Pictures in the listing do not belong in the copy, which should repeat exactly the lines from the one holding "This screenshot has height=603, width=1009." through the last line.

> _Records supplied_
------------------------------------------------
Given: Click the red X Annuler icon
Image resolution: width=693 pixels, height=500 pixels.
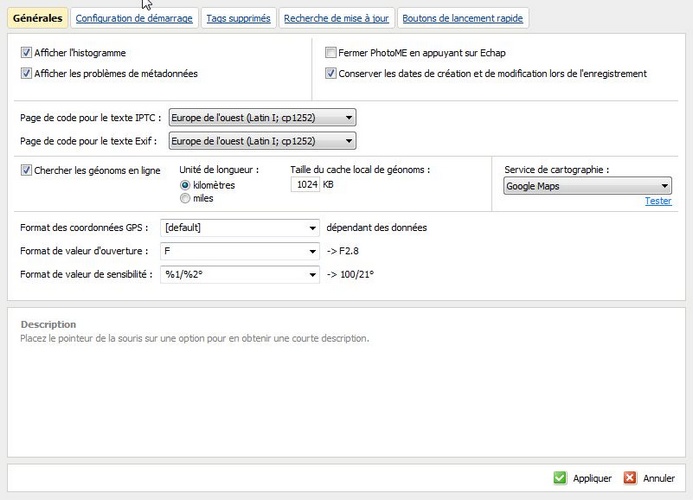Looking at the screenshot, I should pos(630,478).
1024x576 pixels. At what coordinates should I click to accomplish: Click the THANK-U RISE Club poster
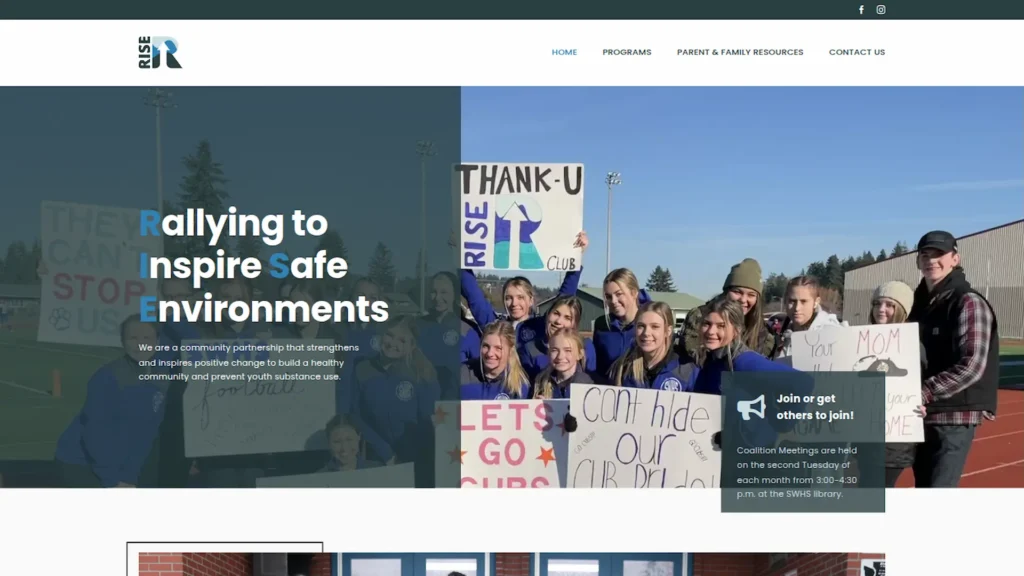click(520, 217)
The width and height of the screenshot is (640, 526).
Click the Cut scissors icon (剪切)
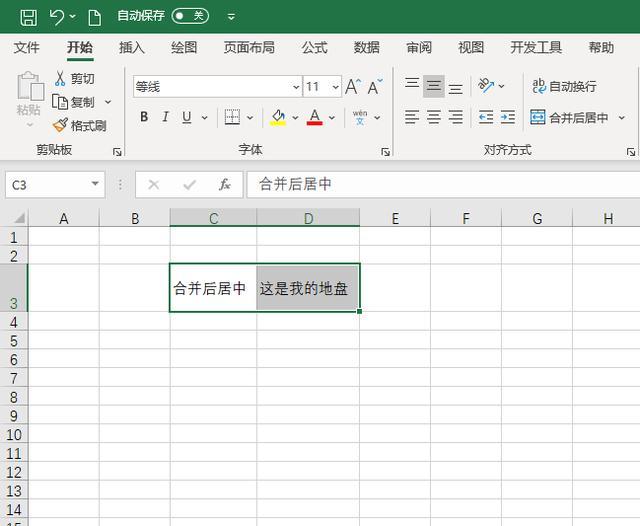coord(74,79)
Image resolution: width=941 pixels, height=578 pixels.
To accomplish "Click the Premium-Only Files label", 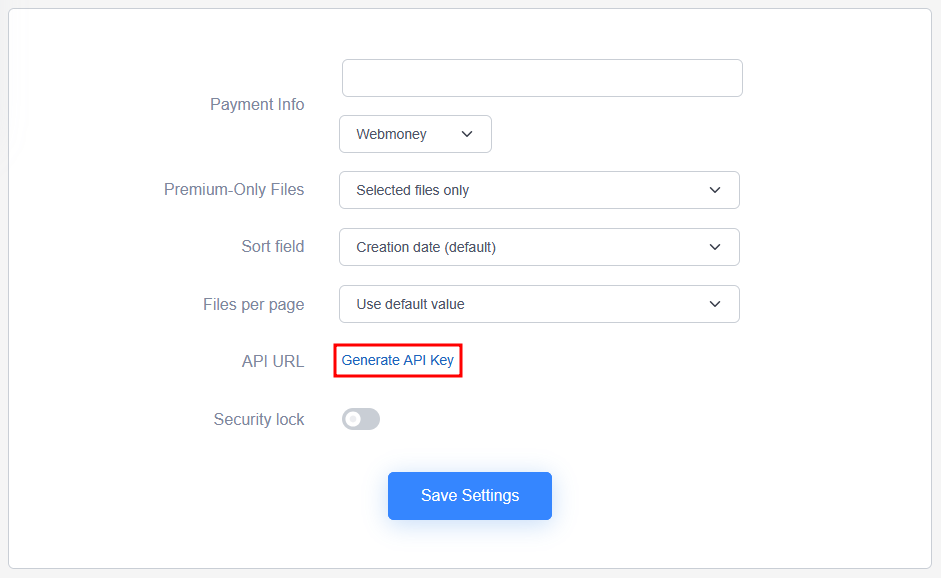I will coord(234,190).
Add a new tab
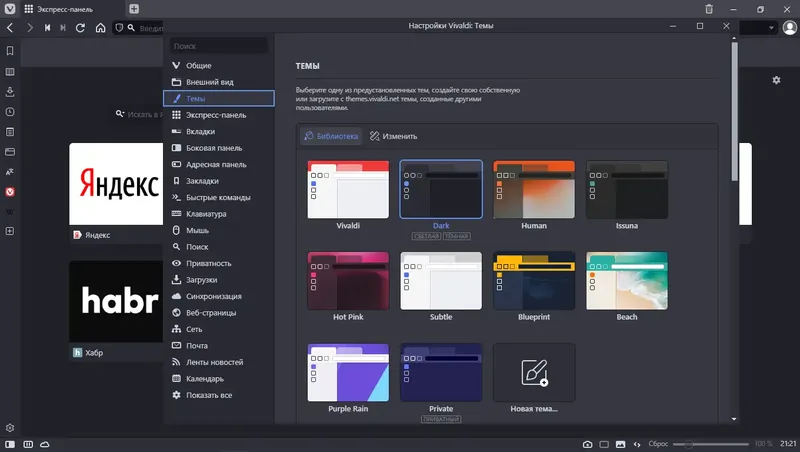 click(x=134, y=9)
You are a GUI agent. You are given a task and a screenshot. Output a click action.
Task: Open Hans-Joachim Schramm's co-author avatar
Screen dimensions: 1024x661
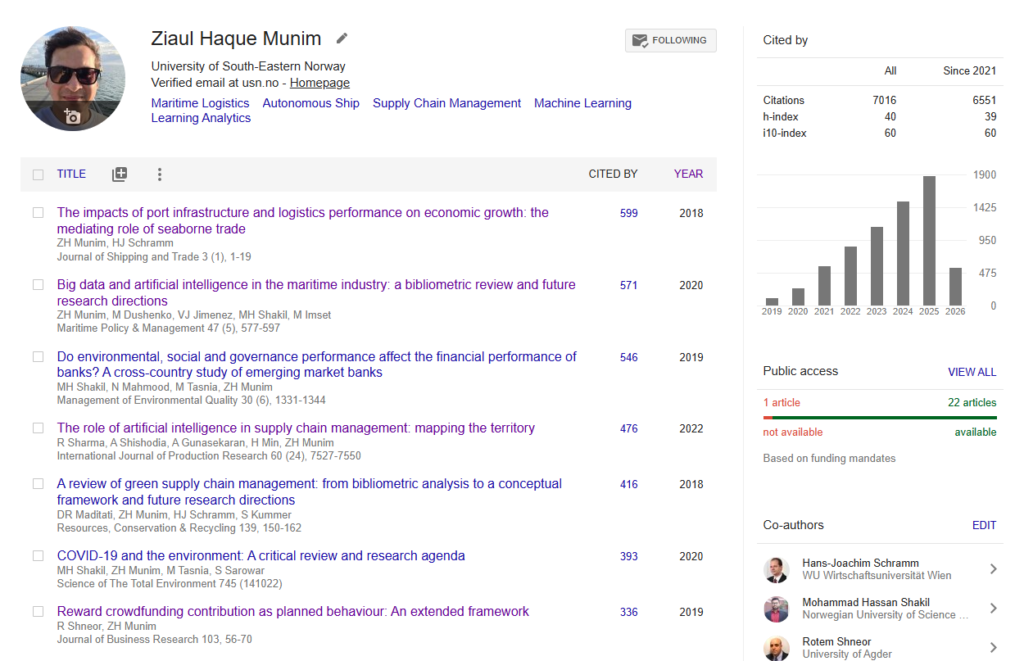[776, 569]
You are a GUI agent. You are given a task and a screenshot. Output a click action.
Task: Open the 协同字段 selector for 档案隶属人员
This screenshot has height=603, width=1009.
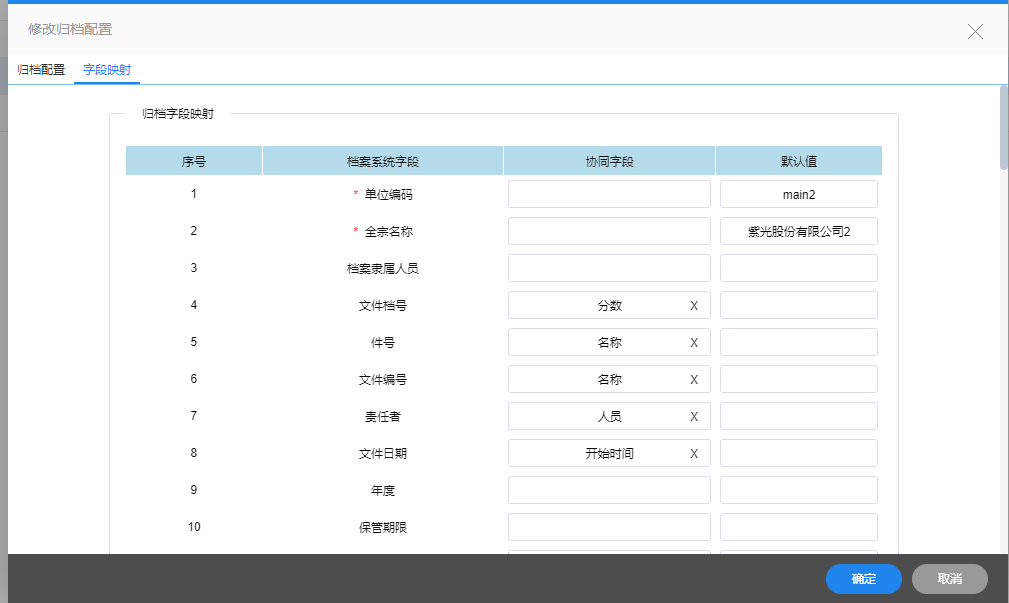[609, 268]
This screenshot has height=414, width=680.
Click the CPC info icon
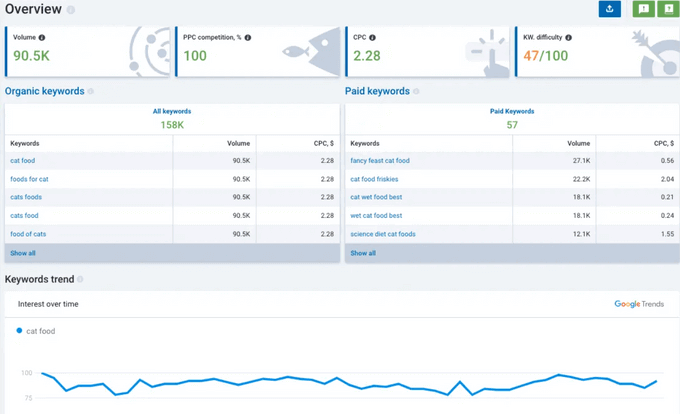coord(372,38)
------------------------------------------------
> _Answer section_
This screenshot has height=603, width=1009.
[609, 268]
This screenshot has height=414, width=680.
Click the CPC info icon
coord(372,38)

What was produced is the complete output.